International Consolidated Airlines Group, Europe's second-largest airline operator and the owner of British Airways, has no plans to cut jobs or move corporate assets away from the UK following Brexit, according to chief executive officer Willie Walsh.

Speaking to Bloomberg TV on Tuesday (28 June), Walsh also said that following the Brexit influenced market volatility, an uptick in tourism triggered by a weaker pound should partially mitigate softer demand for business travel to the UK.
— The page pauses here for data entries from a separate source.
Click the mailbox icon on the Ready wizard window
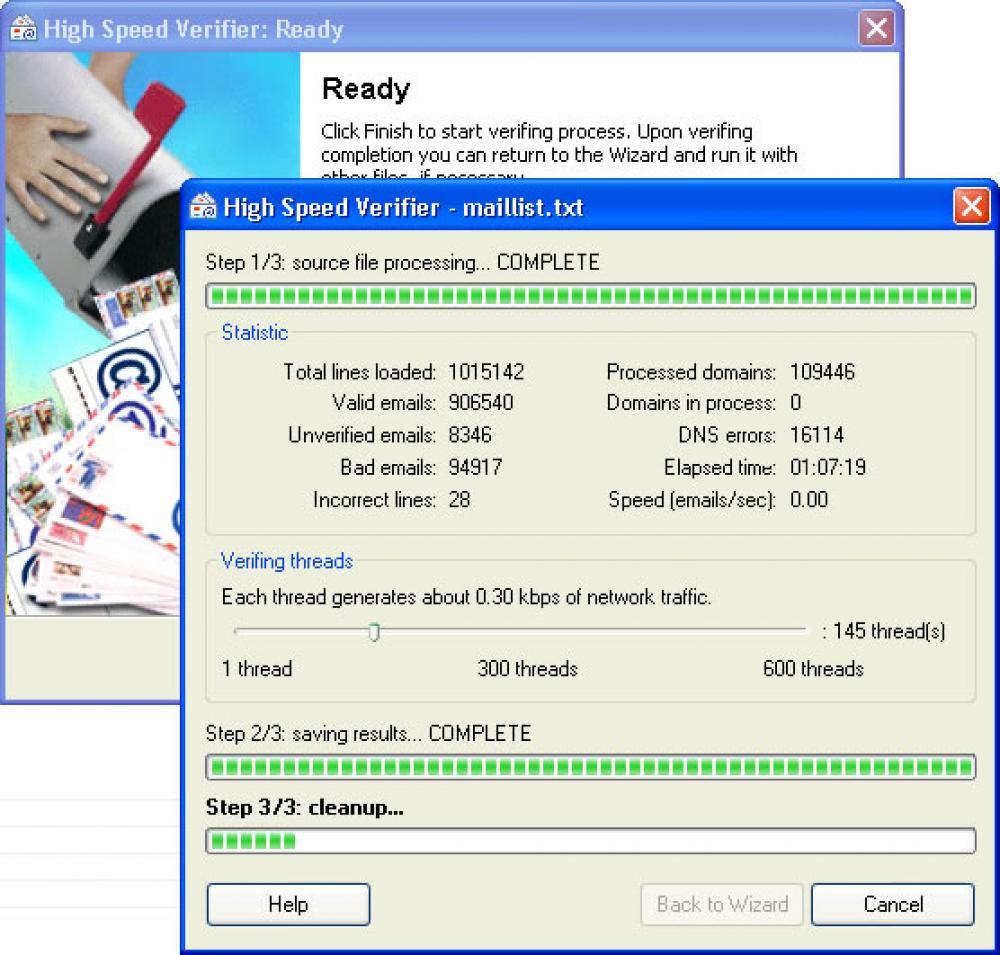Viewport: 1000px width, 955px height. [24, 28]
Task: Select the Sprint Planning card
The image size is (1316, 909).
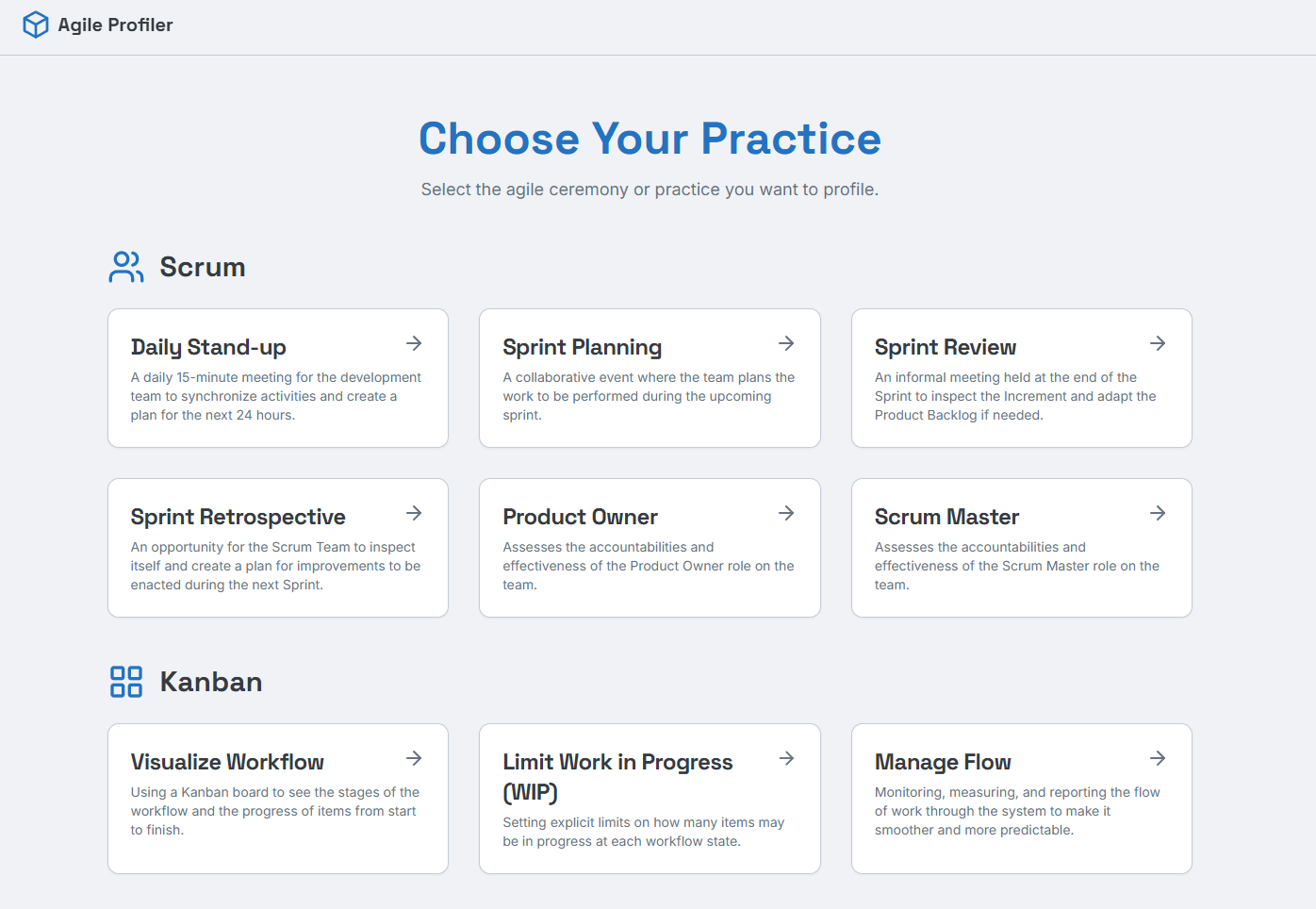Action: [650, 378]
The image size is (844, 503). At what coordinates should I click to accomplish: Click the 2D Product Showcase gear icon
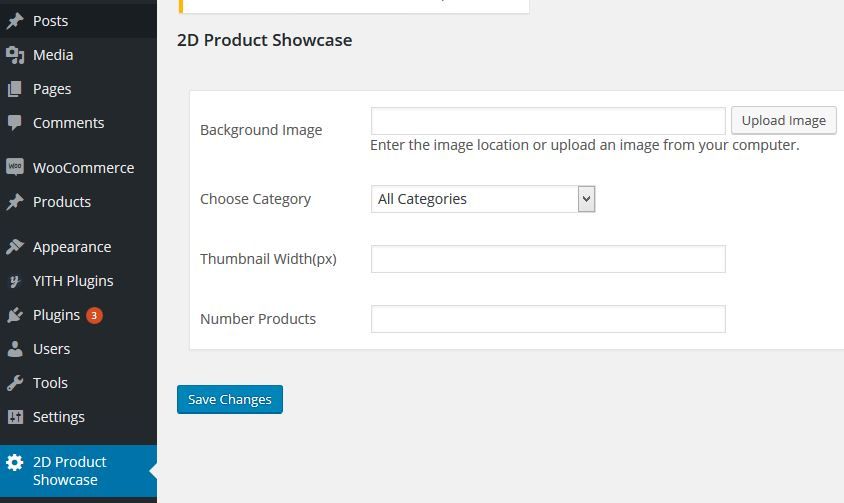(x=15, y=463)
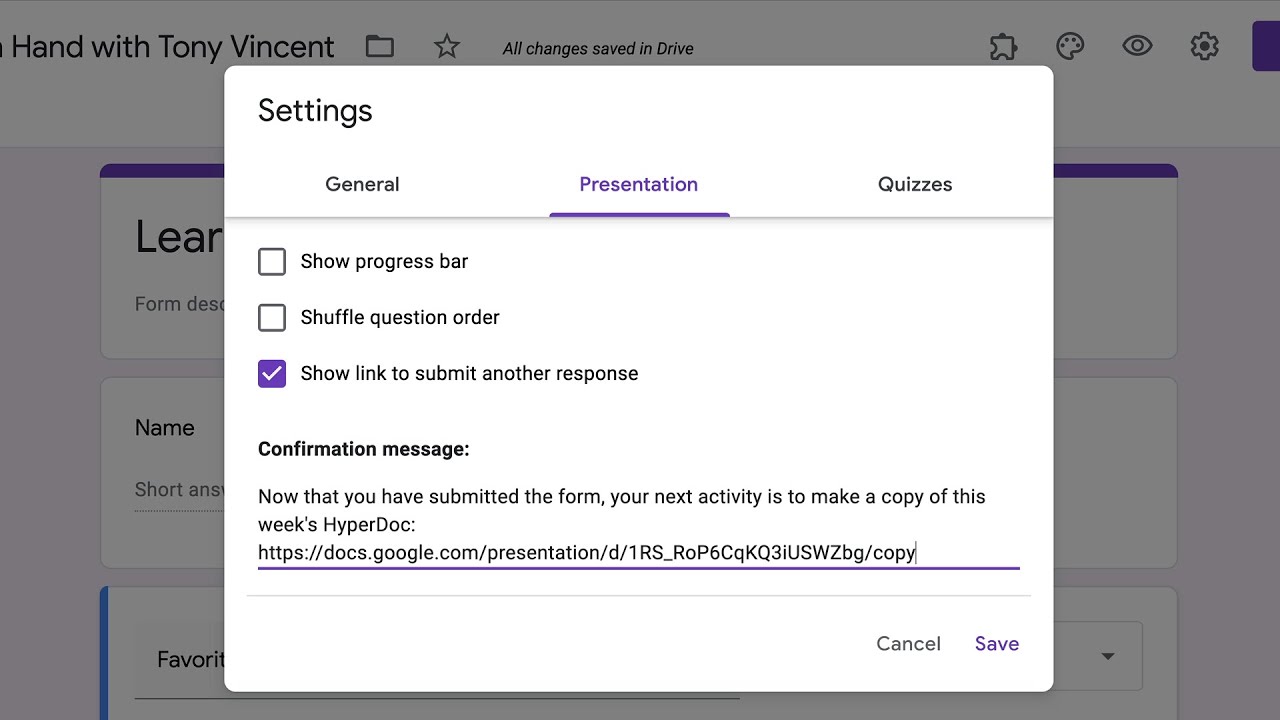Click the Save button

point(997,644)
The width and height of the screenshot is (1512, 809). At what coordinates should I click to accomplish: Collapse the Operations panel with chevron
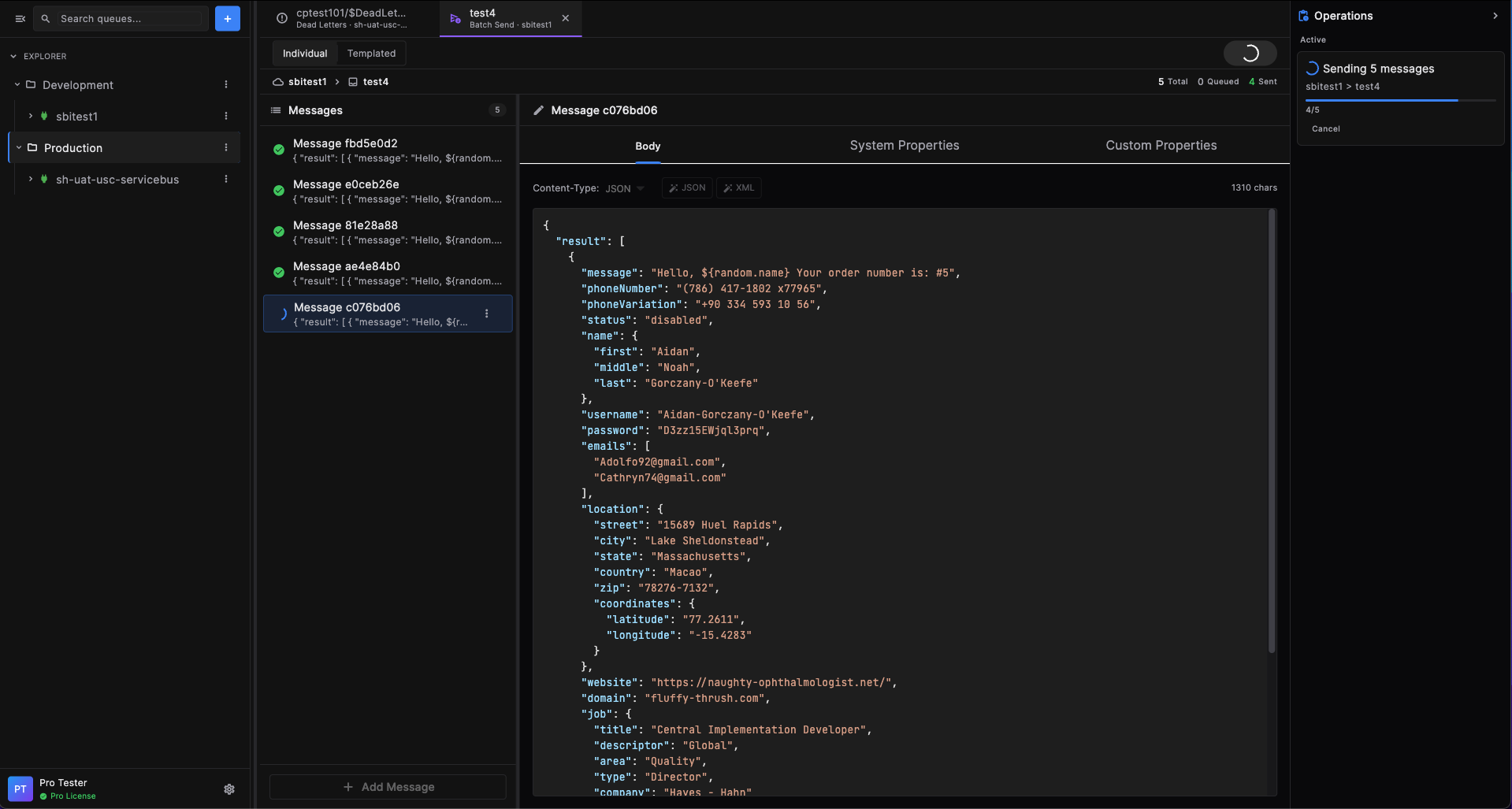pyautogui.click(x=1495, y=16)
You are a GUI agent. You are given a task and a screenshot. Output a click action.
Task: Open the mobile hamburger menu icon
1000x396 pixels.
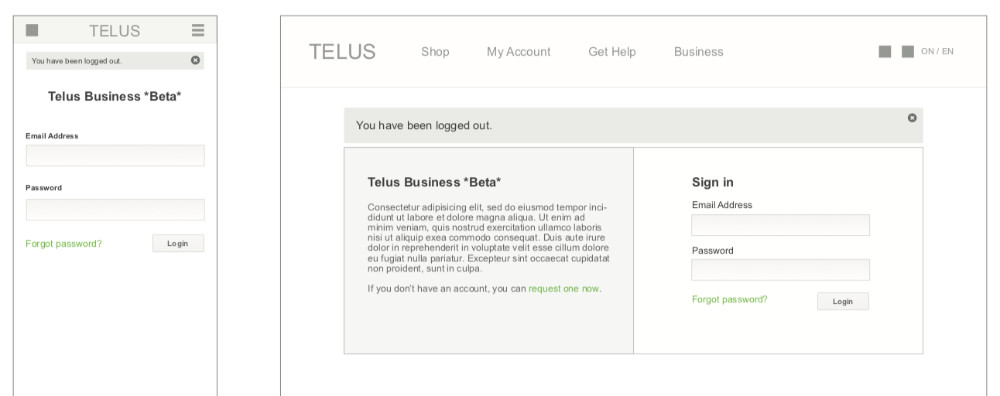point(198,30)
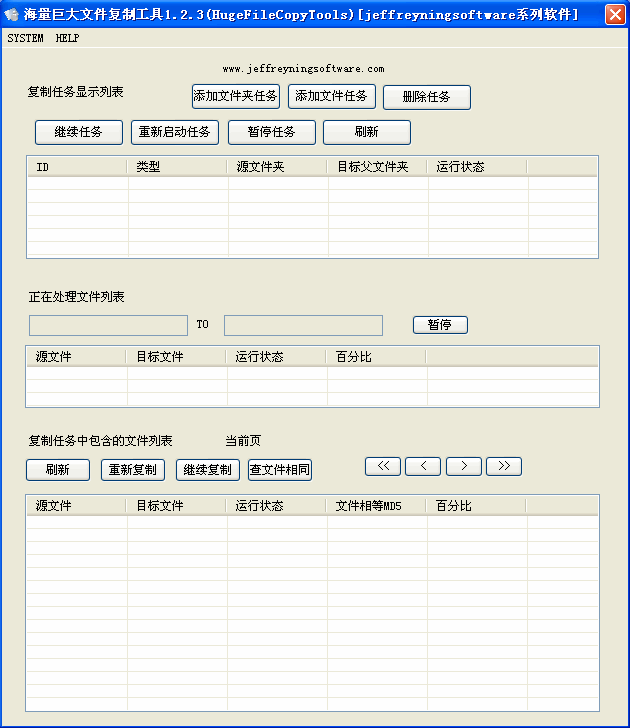Go to previous page with < button
This screenshot has height=728, width=630.
tap(423, 466)
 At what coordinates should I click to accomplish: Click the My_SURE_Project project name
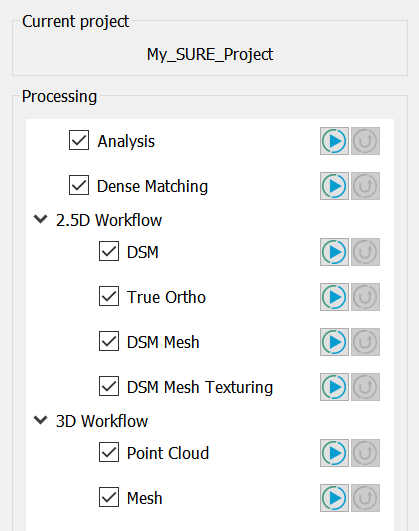tap(210, 54)
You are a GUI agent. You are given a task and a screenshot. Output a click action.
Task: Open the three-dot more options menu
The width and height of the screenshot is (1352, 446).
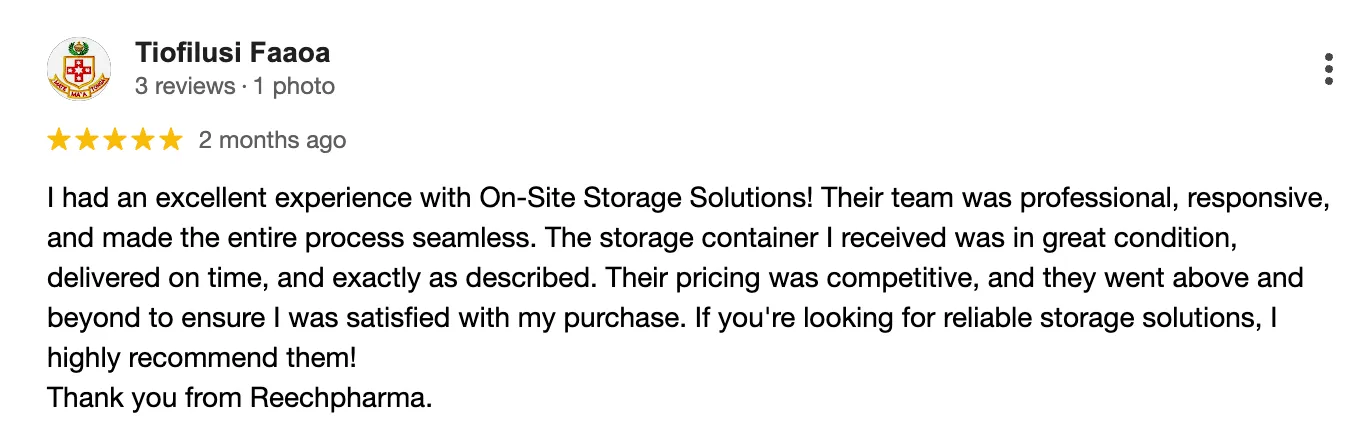[x=1328, y=69]
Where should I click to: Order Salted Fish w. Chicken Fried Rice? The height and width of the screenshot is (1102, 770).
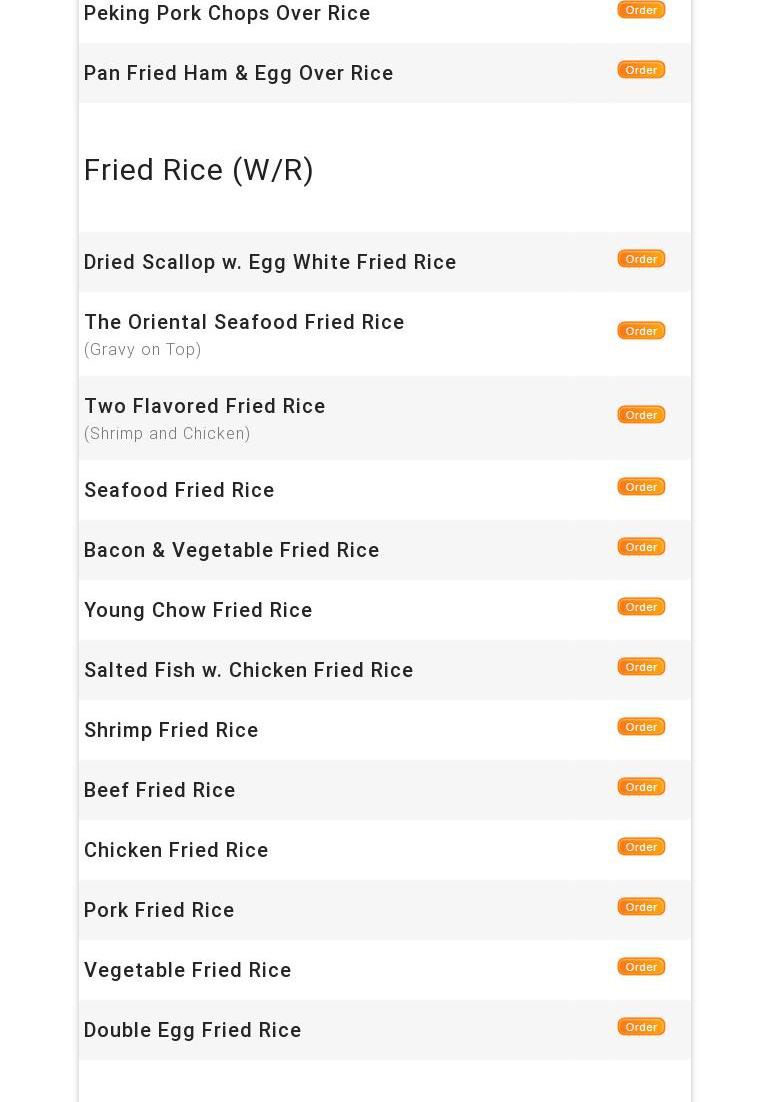(x=641, y=667)
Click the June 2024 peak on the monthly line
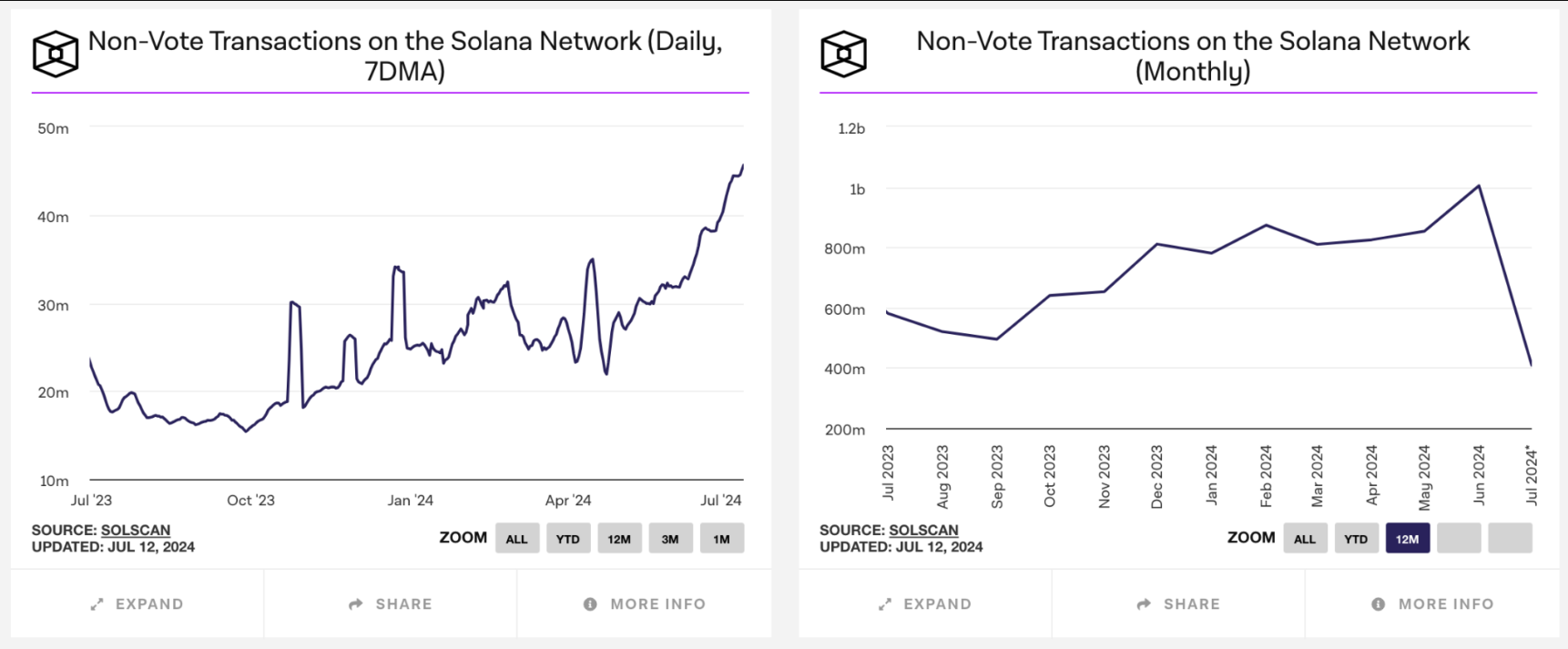 [x=1479, y=187]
"The UK now becomes more attractive for tourists. Corporates were pausing on the uncertainty, and now we don't expect them to bounce back as we would have expected had the vote been 'Remain.' In the long run, such demand effects tend to even out," Walsh said.

The IAG boss said the referendum campaign was "a little bit toxic" and damaging to the UK's reputation, but he added that: "We've got to respect the decision and move on."

Walsh, who had backed the 'Remain' camp, said Brexit would invariably mean that "a vision of the UK trading without boundaries will now be difficult to deliver."

As for the vote's impact on IAG itself, Walsh said: "Because we buy fuel in dollars, our fuel bill will rise on the higher oil price and the weaker pound. We could be $2bn (£1.5bn, €1.8bn) short, but these currency effects are very technical, mechanical."

The company still expects operating profit to show "significant" growth this year, he concluded.